B. Review Under Executive Order 12988
With respect to the review of existing regulations and the promulgation of new regulations, section 3(a) of Executive Order 12988, “Civil Justice Reform,” 61 FR 4729 (February 7, 1996), imposes on Executive agencies the general duty to adhere to the following requirements: (1) Eliminate drafting errors and ambiguity; (2) Write regulations to minimize litigation; and (3) Provide a clear legal standard for affected conduct rather than a general standard and promote simplification and burden reduction. With regard to the review required by section 3(a), section 3(b) of Executive Order 12988 specifically requires that Executive agencies make every reasonable effort to ensure that the regulation: (1) Clearly specifies the subject law's preemptive effect, if any; (2) Clearly specifies any effect on existing Federal law or regulation; (3) Provides a clear legal standard for affected conduct while promoting simplification and burden reduction; (4) Specifies the retroactive effect, if any; (5) Adequately defines key terms; and (6) Addresses other important issues affecting clarity and general draftsmanship under any guidelines issued by the Attorney General. Section 3(c) of Executive Order 12988 requires Executive agencies to review regulations in light of applicable standards in section 3(a) and section 3(b) to determine whether they are met or it is unreasonable to meet one or more of them. USAID has completed the required review and determined that these proposed regulations meet the relevant standards of Executive Order 12988.

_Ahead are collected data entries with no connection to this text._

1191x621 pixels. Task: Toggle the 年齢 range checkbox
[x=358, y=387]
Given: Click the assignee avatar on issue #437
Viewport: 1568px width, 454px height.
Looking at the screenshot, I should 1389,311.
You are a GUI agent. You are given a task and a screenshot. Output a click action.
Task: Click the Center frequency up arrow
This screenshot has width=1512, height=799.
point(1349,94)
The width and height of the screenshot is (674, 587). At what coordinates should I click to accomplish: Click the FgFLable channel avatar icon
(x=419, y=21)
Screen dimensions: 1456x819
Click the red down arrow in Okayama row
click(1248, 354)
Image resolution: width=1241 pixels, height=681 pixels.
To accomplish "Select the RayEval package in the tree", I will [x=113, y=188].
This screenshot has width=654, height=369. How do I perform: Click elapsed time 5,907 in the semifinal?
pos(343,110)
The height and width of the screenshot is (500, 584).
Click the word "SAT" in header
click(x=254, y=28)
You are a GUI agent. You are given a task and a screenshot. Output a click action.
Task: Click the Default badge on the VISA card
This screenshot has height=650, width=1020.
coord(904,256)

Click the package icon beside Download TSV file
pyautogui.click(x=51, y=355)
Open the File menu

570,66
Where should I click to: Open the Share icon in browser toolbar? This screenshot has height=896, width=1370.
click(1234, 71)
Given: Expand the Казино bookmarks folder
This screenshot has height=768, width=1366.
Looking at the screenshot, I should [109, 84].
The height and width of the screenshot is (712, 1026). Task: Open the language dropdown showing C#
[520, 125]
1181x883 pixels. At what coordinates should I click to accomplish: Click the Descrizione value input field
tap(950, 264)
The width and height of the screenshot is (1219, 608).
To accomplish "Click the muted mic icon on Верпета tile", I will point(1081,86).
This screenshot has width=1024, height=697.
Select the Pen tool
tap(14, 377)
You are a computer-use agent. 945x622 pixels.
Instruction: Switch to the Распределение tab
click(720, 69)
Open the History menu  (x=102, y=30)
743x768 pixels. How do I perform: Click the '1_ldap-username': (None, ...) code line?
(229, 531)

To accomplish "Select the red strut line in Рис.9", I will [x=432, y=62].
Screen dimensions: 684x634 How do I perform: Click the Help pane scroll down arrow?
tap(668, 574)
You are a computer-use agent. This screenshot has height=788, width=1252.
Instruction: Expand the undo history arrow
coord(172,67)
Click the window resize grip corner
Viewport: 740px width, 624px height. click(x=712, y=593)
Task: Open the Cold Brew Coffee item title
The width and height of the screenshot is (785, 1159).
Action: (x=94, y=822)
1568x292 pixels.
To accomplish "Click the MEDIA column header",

C. Review Under the Regulatory Flexibility Act
This proposed rule has been reviewed under the Regulatory Flexibility Act of 1980, Public Law 96-354, that requires preparation of an initial regulatory flexibility analysis for any rule that must be proposed for public comment and that is likely to have significant economic impact on a substantial number of small entities. The entities to which this rulemaking would apply are large business and small business firms that receive a form of incentive for assuming the role of Mentor to 8(a) firms, other small disadvantaged business, small women-owned business, Historically Black Colleges and Universities, and other minority institutions of higher education. It is the expectation that at such time as this rule is finalized, those Protégé entities would directly benefit from the forms of Mentoring described in this proposed rule. USAID believes there would not be an adverse economic impact on small contractors or subcontractors, but requests comment from the public on other possible impacts this rule may have on small entities. Comments will be used as a factual basis upon which USAID would certify that this rule will not have a significant economic impact on a substantial number of small entities.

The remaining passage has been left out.